À Berlin, on a estimé qu’avec seulement une heure quarante de musique, et un scénario resté lacunaire, La Foire de Sorotchintsi paraîtrait un peu courte. On y a donc adjoint trois des quatre Chants et danses de la mort de Moussorgski : le ténor chante « Le Chef d’armée » au début du troisième acte, tandis que le Trépak et la Berceuse sont proposés dans un arrangement pour chœur et un instrument dans lequel l’oreille croit d’abord reconnaître un cymbalum, mais qui est en réalité une bandoura, sorte de luth ukrainien.
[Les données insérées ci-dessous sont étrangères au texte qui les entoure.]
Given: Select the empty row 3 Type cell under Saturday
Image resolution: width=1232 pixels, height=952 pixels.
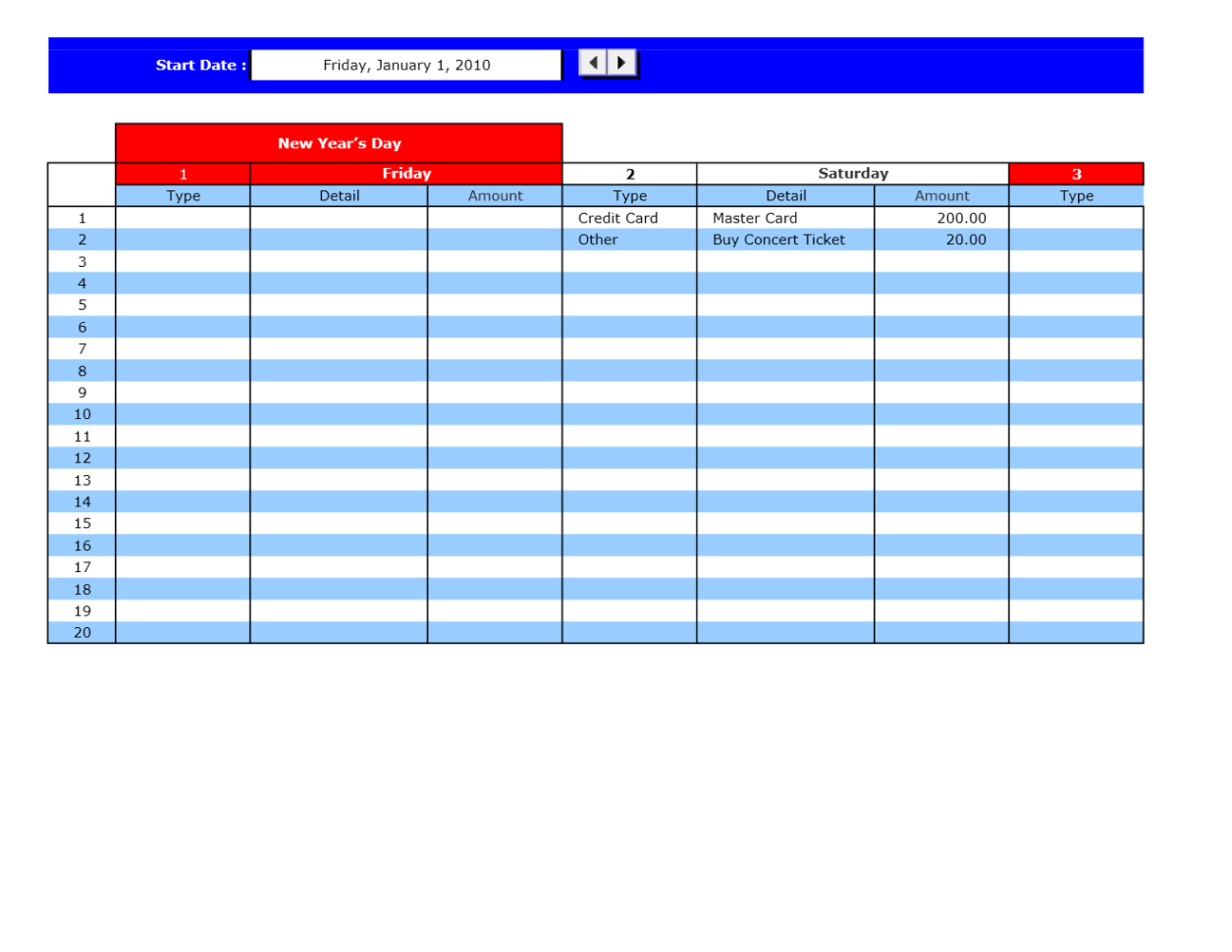Looking at the screenshot, I should point(628,261).
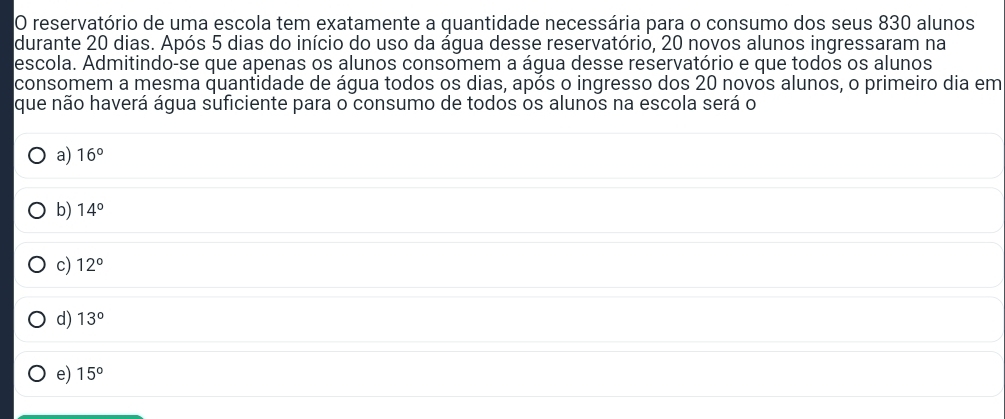
Task: Click the "15º" answer label text
Action: click(x=90, y=373)
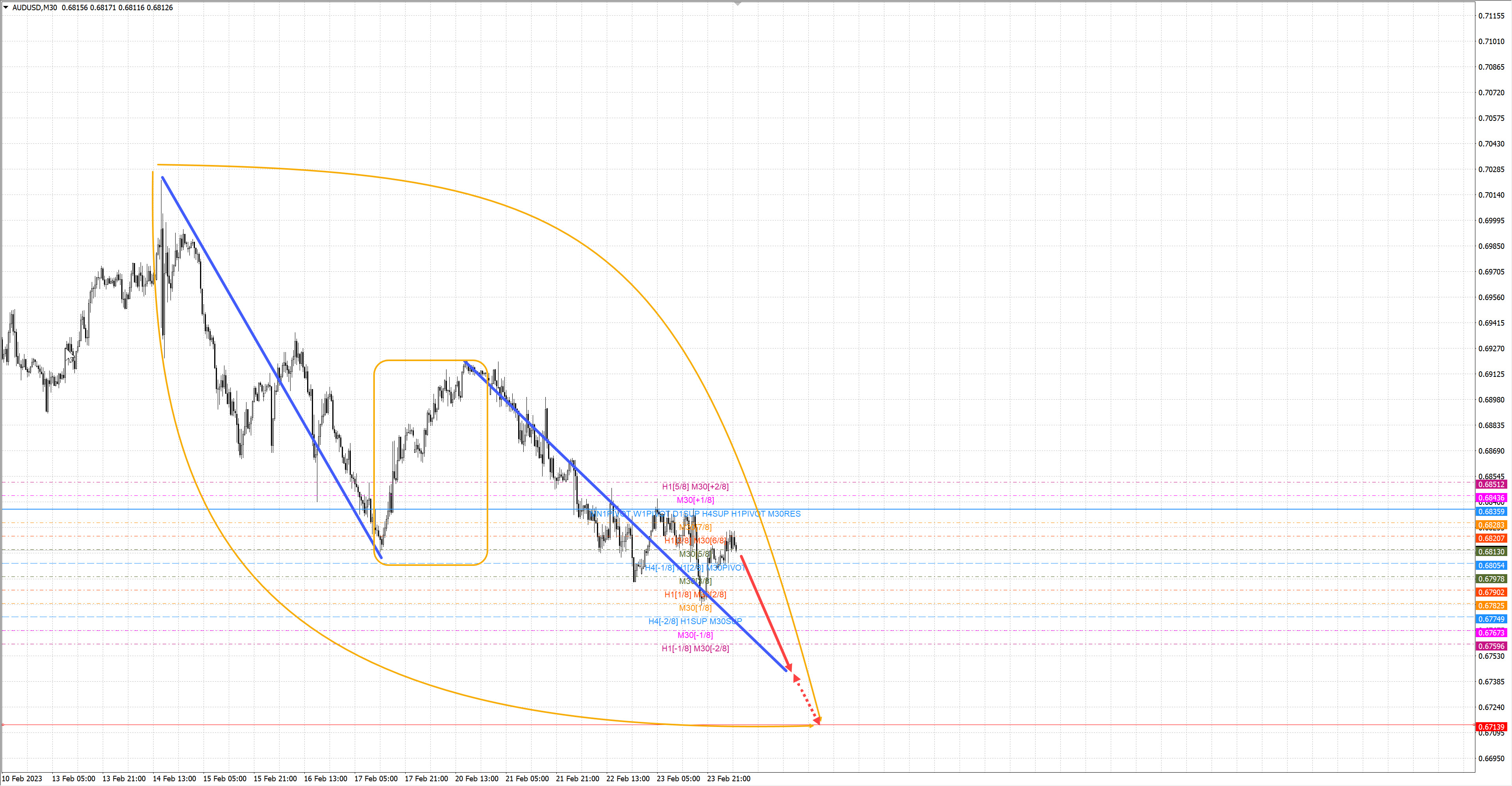Click the M30[+1/8] magenta text label

pos(695,500)
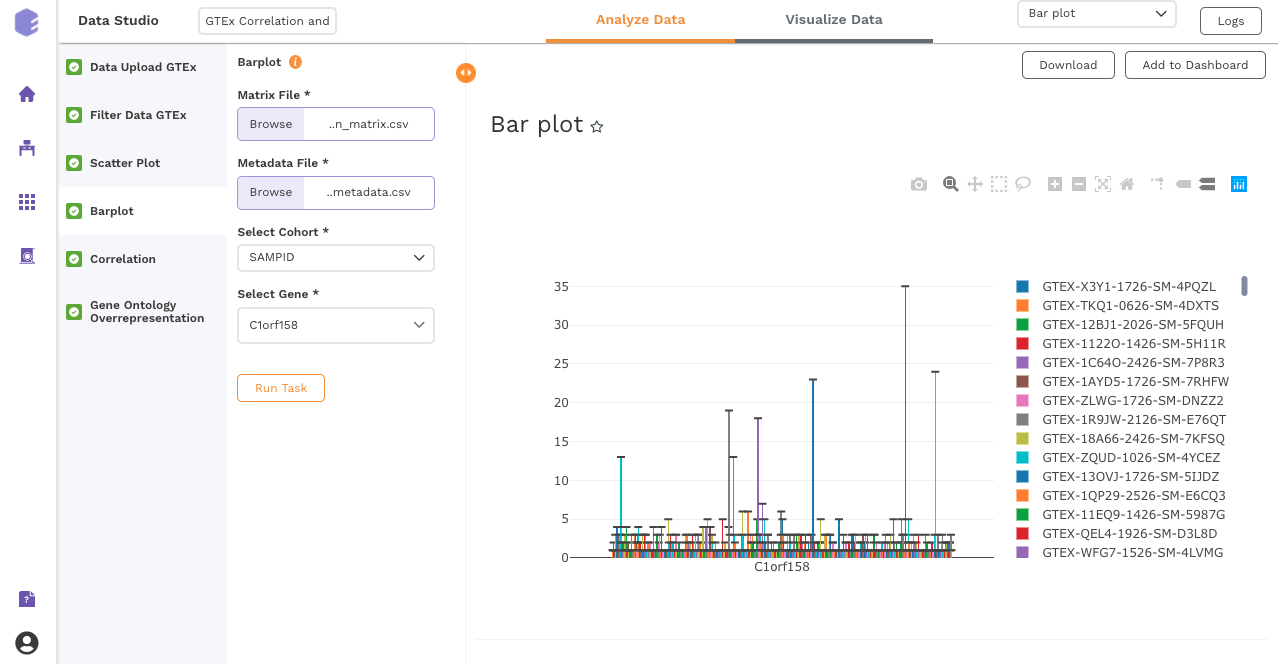
Task: Open the Select Cohort dropdown
Action: pos(335,257)
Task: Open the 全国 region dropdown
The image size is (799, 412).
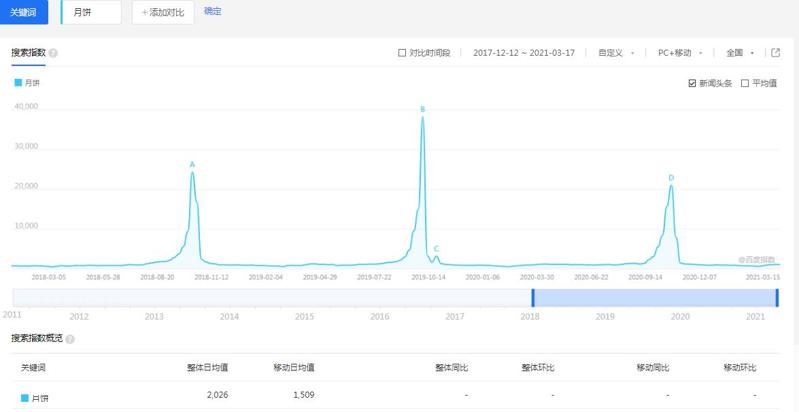Action: (740, 53)
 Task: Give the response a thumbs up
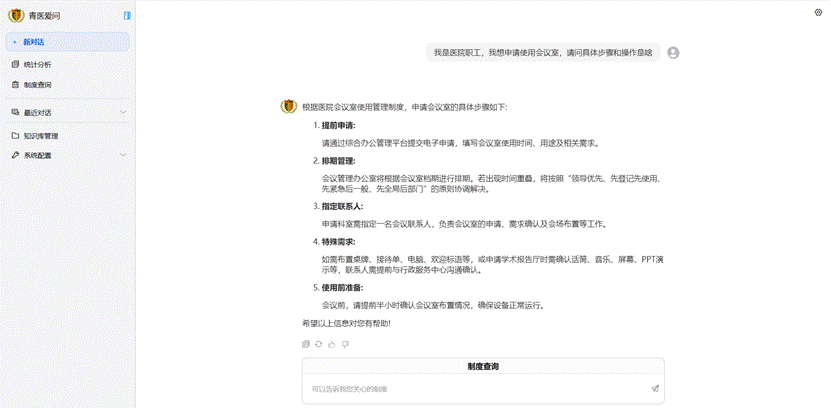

L’action se déroulant à Viélikie Sorotchintsi, ville d’Ukraine qui abrite un musée Gogol, près de Poltava, Moussorgski avait, selon André Lischke, cherché à « ukrainiser » son écriture. Le recours à cet instrument dépaysant peut donc paraître légitime. Plus étonnant, en revanche, le choix de la pièce qui ouvre et referme la représentation : une autre page confiée au chœur, également accompagnée par la bandoura, qui se révèle être un arrangement du « Chant hébreu », Op. 7, n° 2 de Rimski-Korsakov, sur un extrait du Cantique des cantiques. Le compositeur de Sadko et de Kitège a si souvent été voué aux gémonies pour les grandes libertés qu’il s’était permises dans son travail sur les partitions de Moussorgski qu’il y a une certaine ironie du sort à entendre un de ses œuvres servir de cadre à La Foire de Sorotchinsi…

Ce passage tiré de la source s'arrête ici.